I partiti tra insuccessi e frammentazione

Probabilmente i risultati politici dell'11 giugno, semmai sia possibile trarre indicazioni nazionali dall’andamento delle elezioni locali, riflettono i tentennamenti e le debolezze di tutte le principali forze politiche. Nessuna di queste è, in questo momento, realmente pronta ad affrontare le legislative da una posizione di forza, nonostante mesi di campagna elettorale perpetua. Lo specchio di una crisi generalizzata di tutto l’arco partitico italiano lo si coglie in almeno due questioni emerse nella tornata elettorale. La prima riguarda il dato dell’affluenza alle urne, fermatasi al 60%, che prosegue il suo trend negativo (8 punti percentuali in meno rispetto alle elezioni che nel 2012 avevano interessato più o meno i medesimi comuni, 2,5 punti in meno rispetto alle omologhe dell’anno passato) e che vede l’Italia oramai assestarsi su dati nord-europei. Come al solito è sempre difficile dare una lettura politica dell’astensionismo, anche se la rottura tra “paese reale” e classe politica si evidenzia maggiormente in fasi come quella attuale, con un governo chiamato, dopo la caduta di Renzi, ad assolvere puramente ad un ruolo di mera continuità nella relazione tra governance europea e gruppi di interesse nazionali. La seconda questione riguarda il minimo storico di preferenze raggiunte dalle liste partitiche, con le compagini politiche costrette sempre di più a nascondersi dietro a simboli mascherati o ai listoni personali. Se è vero che le tendenze verso una personalizzazione sempre più spinta della competizione politica sono una costante dell’Italia post Tangentopoli, è vero anche che una così drastica riduzione delle preferenze legate ai simboli di partito non c’era mai stata, segno di una società che è sempre meno rappresentabile all’interno delle forme partitiche, vecchie e nuove.

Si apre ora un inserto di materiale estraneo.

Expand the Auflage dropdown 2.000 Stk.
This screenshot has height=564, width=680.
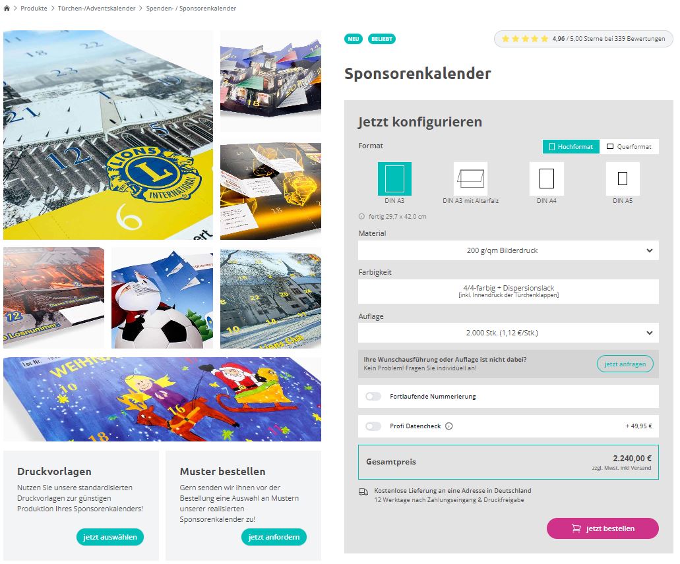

A farne le spese è soprattutto il Movimento 5 Stelle, quasi ovunque sconfitto al primo turno e fuori da tutti i grandi ballottaggi. Ad essere clamorosamente sconfitta è la “linea-Di Maio”, che se da un lato ha provato in tutti i modi a rincorrere e scavalcare la destra sul tema delle migrazioni, dall’altro ha gestito al peggio il “pasticcio romano” e le continue faide interne che stanno portando sempre di più i pentastellati sulla via della “normalizzazione”. Non ride neppure il Pd, che se non vede ripetersi la debacle dello scorso giugno assiste ad una contrazione clamorosa di consensi, soprattutto in quelle che una volta erano definite “roccaforti rosse”. Il caso di Geneva è senz’altro il più emblematico, con il candidato del centro-sinistra Gianni Crivello fermo al 33% e costretto a partire da una posizione di svantaggio rispetto a Marco Bucci, uomo di Toti, che ha preso il 38% dei voti. Ma anche in altre città, soprattutto della Liguria e della Toscana, c’è da piangere per il maggior partito di governo, se si confrontano i dati con le precedenti elezioni: a La Spezia si passa dal 52,5% al 25,1%; a Lucca dal 46.8% al 37,%, a Pistoia dal 59% al 37,%. Al Sud Italia è ancora più accentuata la frammentazione politica ed ovunque, dalle principali città ai piccoli borghi, si registra l’incapacità del Partito Democratico di omogeneizzare ed egemonizzare il fronte di centro-sinistra. Il processo inverso sembra avvenire sull’altro versante politico, dove il ricompattamento del centro-destra ha ribaltato i rapporti di forza con i concorrenti politici in alcune delle principali città italiane. Rimane aperto il nodo della leadership di una futura coalizione che si presenti alle prossime elezioni nazionali e si prospetta nei prossimi mesi una bagarre interna i cui risultati sono tutt’altro che scontati e possono indebolire l’intero fronte. Il contrasto tra Salvini, che vede sgretolarsi il modello lepenista come principale punto di riferimento internazionale, ed un Berlusconi goffamente rispolverato è stato messo sotto al tappeto nelle settimane che hanno preceduto le elezioni, ma si conferma come elemento di costante latenza.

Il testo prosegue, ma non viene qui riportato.